Abu Dhabi. Vereinigte Arabische Emirate. Roger Taillibert ist einer der Membranbau-Pioniere. Zu seinen ersten Erfolgen zählt ein wandelbares Dach für das Palm Beach Casino an der Croisette in Cannes. Er hatte es 1965 gemeinsam mit Frei Otto entwickelt, einem der wichtigsten deutschen Architekten des 20. Jahrhunderts. Das umfassende Werk Tailliberts zeichnet sich vor allem durch Sportstätten aus leichten Textilien oder gewagten Schalenkonstruktionen aus. Allen voran seine kontrovers diskutierten Bauten für die Olympiade 1976 im kanadischen Montréal. Für Abu Dhabi schuf der Betonkünstler eine der prägnantesten Anlagen der Halbinsel: den Armed Forces Officers Club & Hotel. Der Betonschalenbau wird in der internationalen Architekturdebatte leider häufig übersehen. Zu unrecht, wie unsere Fotostrecke zeigt.
Expressiv, ornamental, geradlinig oder fließend
Ein Lichtregen von Jean Nouvel (Louvre), ein Schimmerwesen von Asymptote (Yas Viceroy Hotel), ein Bienenwabenturm von AHR Global (Al Bahr Towers): Abu Dhabi hat im vergangenen Jahrzehnt architektonisch neue Maßstäbe gesetzt. Es lohnt aber auch ein Blick in die etwas ältere noch junge Architekturgeschichte der emiratischen Hauptstadt, geprägt durch expressive, ornamentale, geradlinige oder fließende Formen. Besondere Betonbauten prägen das Bild der Wüstenstadt. Am südlichen Rand der Insel unweit der weiß strahlenden Sheikh Zayed Moschee von Yousef Abdelki und Halcrow entwarf der Pariser Architekt Roger Taillibert 1997 den legendären Armed Forces Officers Club & Hotel. Inspirieren ließ er sich von den leichten Zeltstrukturen der Beduinenkultur und schuf damit eines der prägnantesten Bauwerke der Hauptstadt. Wie die Schwingen eines Falken, dem Wappentier des Landes, spannen drei gewaltige Betonschalen über den zentralen Baukörper der Anlage. Die eigentlich mit Polyurethan beschichteten Dachflächen erhielten 2006 ein goldschimmerndes Metall-Upgrade inklusive Dämmung. Unter den Schalen stapeln sich streng symmetrisch Lobbybereiche, Restaurants und Cafés, Fitnesscenter (übrigens das größte der Stadt), Wellnessbereiche, Schwimmbad, Theater, Bankett- und Konferenzflächen. Manche Bereiche fließen frei ineinander und geben dem Betonhimmel reichlich Raum. Immer wieder stößt man auf kleine Nischen, Terrassen und Inseln für informelle Gespräche. Alles scheint im Fluss. Edler Carrara-Marmor kontrastiert mit warmen Textilien, knallgrünen Pflanzen und Wasserspielen, die den traditionellen Falaj (Bewässerungssysteme) nachempfunden sind. Den wertvollen Naturstein soll der ehemalige Botschafter der Vereinigten Arabischen Emirate in Berlin, Jumaa Mubarak Al Junaibi, als damals Projektverantwortlicher noch höchstpersönlich in den apuanischen Alpen ausgewählt haben.

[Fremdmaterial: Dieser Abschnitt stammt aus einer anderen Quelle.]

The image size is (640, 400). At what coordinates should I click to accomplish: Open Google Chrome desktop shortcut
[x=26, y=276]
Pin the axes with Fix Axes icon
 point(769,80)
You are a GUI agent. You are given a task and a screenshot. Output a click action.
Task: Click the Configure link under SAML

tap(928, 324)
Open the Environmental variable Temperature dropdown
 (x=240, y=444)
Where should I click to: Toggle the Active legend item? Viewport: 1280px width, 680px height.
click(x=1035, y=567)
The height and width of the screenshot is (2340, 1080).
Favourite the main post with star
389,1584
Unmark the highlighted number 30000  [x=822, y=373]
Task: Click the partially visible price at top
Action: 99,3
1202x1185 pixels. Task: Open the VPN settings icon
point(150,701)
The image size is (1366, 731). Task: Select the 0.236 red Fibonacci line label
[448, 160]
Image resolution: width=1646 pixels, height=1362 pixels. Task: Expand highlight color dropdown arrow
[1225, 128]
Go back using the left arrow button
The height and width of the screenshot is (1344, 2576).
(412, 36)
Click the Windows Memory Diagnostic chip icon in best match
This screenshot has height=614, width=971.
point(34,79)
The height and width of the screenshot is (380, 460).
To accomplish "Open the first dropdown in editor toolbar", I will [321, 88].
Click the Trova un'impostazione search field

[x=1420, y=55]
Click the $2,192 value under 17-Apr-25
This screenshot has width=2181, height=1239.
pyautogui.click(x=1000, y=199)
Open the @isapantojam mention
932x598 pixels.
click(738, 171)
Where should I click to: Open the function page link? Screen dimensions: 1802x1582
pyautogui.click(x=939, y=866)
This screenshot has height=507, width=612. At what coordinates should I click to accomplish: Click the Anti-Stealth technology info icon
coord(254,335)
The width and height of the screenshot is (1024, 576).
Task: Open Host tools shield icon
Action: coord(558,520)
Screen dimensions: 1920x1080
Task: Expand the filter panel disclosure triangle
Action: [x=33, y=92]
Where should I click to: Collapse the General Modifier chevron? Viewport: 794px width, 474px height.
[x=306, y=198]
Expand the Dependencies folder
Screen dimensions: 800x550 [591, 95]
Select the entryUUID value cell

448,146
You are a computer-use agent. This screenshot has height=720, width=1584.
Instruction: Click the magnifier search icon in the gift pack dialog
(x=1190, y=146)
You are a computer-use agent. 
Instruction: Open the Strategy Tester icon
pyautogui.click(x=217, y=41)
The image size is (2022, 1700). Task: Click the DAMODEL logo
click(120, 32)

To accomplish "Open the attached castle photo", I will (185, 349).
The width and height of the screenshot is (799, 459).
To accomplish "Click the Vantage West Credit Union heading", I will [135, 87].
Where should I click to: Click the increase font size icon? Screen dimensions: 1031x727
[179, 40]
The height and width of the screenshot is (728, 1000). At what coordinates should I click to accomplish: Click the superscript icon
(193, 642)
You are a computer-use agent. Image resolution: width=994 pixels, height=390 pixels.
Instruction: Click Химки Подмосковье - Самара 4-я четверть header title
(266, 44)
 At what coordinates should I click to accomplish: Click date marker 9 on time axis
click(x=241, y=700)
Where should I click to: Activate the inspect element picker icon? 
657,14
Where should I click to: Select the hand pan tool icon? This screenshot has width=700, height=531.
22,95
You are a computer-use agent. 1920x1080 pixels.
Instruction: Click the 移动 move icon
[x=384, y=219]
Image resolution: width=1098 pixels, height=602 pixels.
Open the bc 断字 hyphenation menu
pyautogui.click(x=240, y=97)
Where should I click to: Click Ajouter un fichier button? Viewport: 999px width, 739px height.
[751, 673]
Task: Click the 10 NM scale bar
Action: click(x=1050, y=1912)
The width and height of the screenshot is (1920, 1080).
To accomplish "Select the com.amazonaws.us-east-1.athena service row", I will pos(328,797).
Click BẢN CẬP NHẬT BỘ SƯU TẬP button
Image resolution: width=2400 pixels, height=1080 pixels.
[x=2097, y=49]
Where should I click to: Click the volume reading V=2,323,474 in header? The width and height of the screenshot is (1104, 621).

Zwei geschwungene Seitenflügel, die gemeinsam einen aufgesprengten Kreis bilden, schließen beidseitig an den Schalenbau an. Sie formen einen kreisrunden, teils begrünten Innenhof, der sich im Süden zum Wasser hin öffnet. Wenn es die Jahreszeit erlaubt, finden hier wechselnde Veranstaltungen statt. Besonders bemerkenswert sind aber die inneren Achsen der gebogenen Gebäudeteile. Helle Laubengänge führen beidseitig zu den 600 Gästezimmern und Suiten. 142 Pflanzenarten, verwandeln die hoch aufragenden Lobbys in einen saftig grünen, innenliegenden Garten. Kein Wunder, das die Fünfsterne-Anlage von der "British Association of Landscape Industries" 2002 mit dem "BALI Landscape Award" ausgezeichnet wurde. Im wunderbaren Kontrast dazu stehen hier die schweren Holz- und Ledermöbel, die mit gemustertem Textil bespannten Wände und verschiedenfarbige Marmi. In den kommenden Jahren sollen das etwas in die Jahre gekommene Mobiliar ersetzt und die Räumlichkeiten aufwendig erneuert werden. Auch der Außenraum erhält ein Facelift. Noch mehr Grün, Erweiterungsbauten und endlich einen eigenen Strand. Aber gerade das Zusammenspiel der zeitlosen Architektur mit seiner flachen, weitläufigen Umgebung, den etwas aus der Zeit gefallenen Möbel und Oberflächen verleihen der Anlage den unvergleichlichen "Wüste meets Eero Saarinen-Charme". Wer den noch unverfälscht erleben will, sollte sich beeilen. Mit etwas Glück erhält man sogar eine Führung durch die schwungvollen Hallen des Betonfalken.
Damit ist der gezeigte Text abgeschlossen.